PEACE
- Game: League of Legends
- Founded: 16 February 2021
- Folded: 2023
- Location: Australia
- Owners: Edward Luo
- Head coach: Zhang "Colla" Hao
- General manager: Marco "shotzz" Mantarro

= Peace (esports) =

Australian League of Legends team (2021–2023)

Peace (stylised in all caps) was an Australian professional League of Legends team competing in the League of Legends Circuit Oceania (LCO), the top-level league for the game in Oceania. The team qualified for the World Championship in its debut year after an upset victory over Pentanet.GG in the LCO 2021 Split 2 playoffs. PEACE was removed from the LCO in 2023, after its managers submitted the team's roster late.

== History ==

=== 2021 season ===

==== LCO 2021 ====
Peace was founded on 16 February 2021 by Edward Luo, following his acquisition of Avant Gaming's LCO spot. Avant Gaming had announced prior that it was merging with the Dire Wolves and selling its LCO spot.
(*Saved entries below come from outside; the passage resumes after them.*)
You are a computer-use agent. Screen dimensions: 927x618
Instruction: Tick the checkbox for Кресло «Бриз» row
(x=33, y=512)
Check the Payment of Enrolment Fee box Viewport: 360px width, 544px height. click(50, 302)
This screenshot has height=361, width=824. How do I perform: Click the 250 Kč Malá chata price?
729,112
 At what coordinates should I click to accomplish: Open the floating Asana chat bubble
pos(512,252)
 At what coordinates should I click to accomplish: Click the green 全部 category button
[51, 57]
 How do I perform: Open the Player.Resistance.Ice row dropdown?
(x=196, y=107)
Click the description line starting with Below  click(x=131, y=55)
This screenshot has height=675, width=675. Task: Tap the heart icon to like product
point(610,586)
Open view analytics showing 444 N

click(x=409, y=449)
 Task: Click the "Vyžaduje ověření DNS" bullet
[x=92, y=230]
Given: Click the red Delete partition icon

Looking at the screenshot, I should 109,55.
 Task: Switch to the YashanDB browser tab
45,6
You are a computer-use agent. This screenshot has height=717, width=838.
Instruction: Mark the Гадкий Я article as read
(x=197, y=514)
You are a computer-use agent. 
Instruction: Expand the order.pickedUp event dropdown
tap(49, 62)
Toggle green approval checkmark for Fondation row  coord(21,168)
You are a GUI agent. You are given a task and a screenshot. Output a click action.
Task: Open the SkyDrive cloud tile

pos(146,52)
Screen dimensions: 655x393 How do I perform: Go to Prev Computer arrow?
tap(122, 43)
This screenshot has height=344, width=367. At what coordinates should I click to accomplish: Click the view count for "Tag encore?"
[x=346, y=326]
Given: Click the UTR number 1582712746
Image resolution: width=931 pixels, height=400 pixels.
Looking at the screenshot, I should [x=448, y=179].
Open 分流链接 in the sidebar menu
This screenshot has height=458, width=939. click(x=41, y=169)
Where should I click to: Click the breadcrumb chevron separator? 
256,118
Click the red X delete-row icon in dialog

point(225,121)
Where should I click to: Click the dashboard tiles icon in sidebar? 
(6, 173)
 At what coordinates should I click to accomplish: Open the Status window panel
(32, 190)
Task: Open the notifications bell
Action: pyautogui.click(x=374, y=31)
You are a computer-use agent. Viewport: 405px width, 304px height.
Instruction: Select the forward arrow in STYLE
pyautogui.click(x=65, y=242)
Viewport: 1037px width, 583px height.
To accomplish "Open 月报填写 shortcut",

Peace's inaugural roster consisted of top laner Yao "Apii" Jianjing, jungler Thomas "LeeSA" Ma, mid laner James "Halo" Giacoumakis, bot laner Vincent "Violet" Wong, and support Ryan "Aladoric" Richardson. Bot laner Wang "Chayon" Yuncheng also joined Peace as a substitute player, and jungler Shane "Kevy" Allen later joined the team in the middle of the LCO 2021 Split 1.

Peace concluded their inaugural split, the LCO 2021 Split 1, with a strong finish. The team placed third in the regular season after losing a second place tiebreaker match to Dire Wolves, qualifying them for the winners' bracket of playoffs. Peace swept Dire Wolves in the first round before they were knocked down to the losers' bracket by Pentanet.GG after a close series. Peace then defeated The Chiefs in the losers' bracket to qualify for a rematch against Pentanet.GG in the finals. Peace was once again defeated by Pentanet.GG and finished runners-up in their inaugural split.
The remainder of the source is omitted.